Providing fair employment – a co-operative approach – Oldham Council

Posted on 30th June, 2014

Oldham’s Fair Employment Charter

Building on the success of previous co-operative campaigns such as Fair Energy and Fares Fair, Fair Employment is one of the Council’s latest campaigns to secure a fairer deal for Oldham residents.

The Fair Employment Charter (FEC) reflects our ambition to do more than just reduce the number of unemployed residents in Oldham. We want to create employment opportunities that are fair, ethical, responsible and sustainable. As the largest employer in Oldham, and with a strong emphasis on place leadership, we have a responsibility to positively influence and improve conditions of employment and encourage all of Oldham’s 6,000 businesses, and our own suppliers, to do the same.

Employers who sign up to the Charter pledge to:

  1. Pay a living wage
  2. Offer fair contracts and stability of employment
  3. Offer access to training and support
  4. Support membership of trade unions
  5. Enable and encourage employees to ‘do their bit’ for the borough
  6. Support local people into work through Get Oldham Working

To view the Charter on our website, click here.

Working with businesses and our partners

Securing the support of local businesses is vital to the success of the Charter.
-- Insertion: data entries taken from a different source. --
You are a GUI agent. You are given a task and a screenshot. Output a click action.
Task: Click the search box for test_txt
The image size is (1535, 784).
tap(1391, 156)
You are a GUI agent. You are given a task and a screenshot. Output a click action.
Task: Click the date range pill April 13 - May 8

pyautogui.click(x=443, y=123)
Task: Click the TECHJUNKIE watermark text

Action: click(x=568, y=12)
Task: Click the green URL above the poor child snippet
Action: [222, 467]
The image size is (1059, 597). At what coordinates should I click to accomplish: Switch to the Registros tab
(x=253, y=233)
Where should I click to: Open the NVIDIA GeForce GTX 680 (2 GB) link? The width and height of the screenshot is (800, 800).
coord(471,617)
Through high profile support, an on-going PR campaign and coverage of the Charter at local events, we’re raising the awareness of the benefits and value of fair and equal employment conditions to business.
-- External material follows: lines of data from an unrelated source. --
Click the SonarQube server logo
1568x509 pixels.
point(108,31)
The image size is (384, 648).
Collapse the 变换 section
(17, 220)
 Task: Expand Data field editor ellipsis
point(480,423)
The Fair Employment Charter was initially launched at the Oldham Business Awards on 21 March 2014 and was formally launched at an OBLG Business Breakfast on 4 June 2014. This was to promote the Charter to businesses and encourage them to sign up.

Other engagement activity includes:

  • Engaging businesses via the OBLG’s Enterprise Fund to support young entrepreneurs and grow existing organisations
  • Focusing on the ‘Top 100 Oldham Businesses’ to gain the backing of businesses that are:

o   creating new employment opportunities

o   strategically important to the borough

o   new businesses with growth potential

o   businesses within growth sector

  • Using the Council’s Business Engagement Programme, which links businesses to a range of support and campaigns, where Councillors and Officers can speak to businesses about supporting the Charter. It is important to note that this would be at a district level as well as a borough-wide level

Working with our suppliers

As the largest organisation in Oldham, we can encourage our suppliers to join us in becoming ‘fair employers’ through responsible procurement procedures such as the Social Value Procurement Charter. This way we can act responsibly and create a positive impact across our networks.

Through working with businesses, partners and suppliers we will recognise the efforts of local employers and optimise the positive influence the council can exert through procurement and regeneration programmes.

What is Get Oldham Working?

Working with partners across all sectors, Oldham Council set out to turn this around. The Get Oldham Working (GOW) Programme was launched in May 2013. Get Oldham Working is our strategic programme to increase skills, employment, business engagement and support opportunities and aims to:

  • Provide 2,015 work related opportunities by 2015
  • Guarantee that every 18 year old leaving school in 2015 can access continued education, training, apprenticeship or a job

And there are signs that our approach is working – since the launch of the campaign we have seen significant reductions in unemployment across Oldham. Over the last 12 months unemployment in Oldham has fallen sharply. In April 2014 the Job Seekers Allowance Claimant Count was 4,422 (down from 7,985 in April 2013) – making Oldham the 3rd best performing local authority across Greater Manchester.[1] The Youth Unemployment Rate (i.e. the proportion of 18-24 year olds claiming JSA) was 3.8% in April 2014 (down from 10.7% in April 2013) – making Oldham the best performing local authority across Greater Manchester.[2] Although the figures are distorted through the introduction of Universal Credit (movement off JSA onto UC), over the last 12 months unemployment in Oldham has fallen due to; more local job opportunities, the impact of the Get Oldham Working campaign and the potential impact of tougher sanctions imposed on claimants.